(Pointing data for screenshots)
* BEGIN *

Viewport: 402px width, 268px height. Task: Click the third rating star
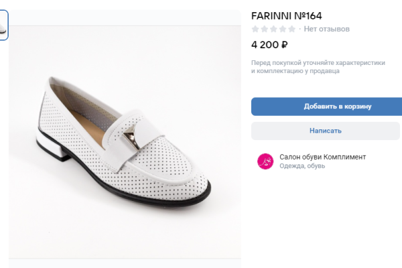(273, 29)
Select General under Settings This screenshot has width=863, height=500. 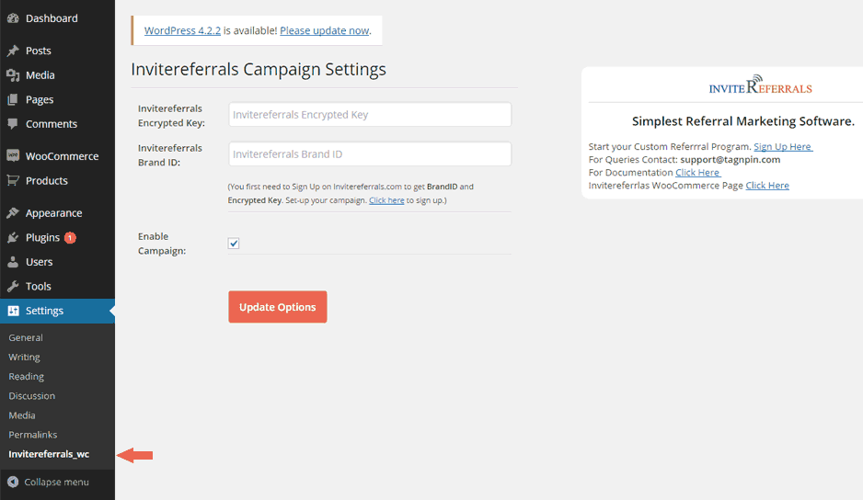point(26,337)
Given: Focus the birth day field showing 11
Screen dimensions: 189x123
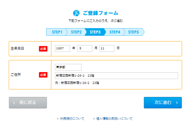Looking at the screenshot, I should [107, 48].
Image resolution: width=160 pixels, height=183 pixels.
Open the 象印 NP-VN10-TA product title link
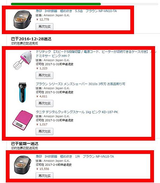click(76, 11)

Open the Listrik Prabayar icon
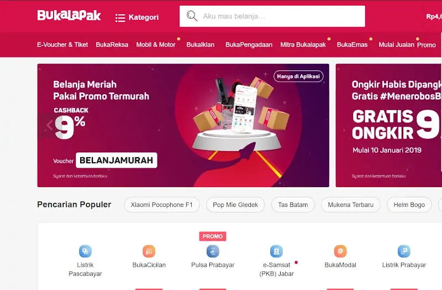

* END *

**TASK BRIEF:** Pull out each line in the data above that contains the string "Open" and copy those lines in full.

**ANSWER FOR THE TASK:**
Open the 象印 NP-VN10-TA product title link
Open the Listrik Prabayar icon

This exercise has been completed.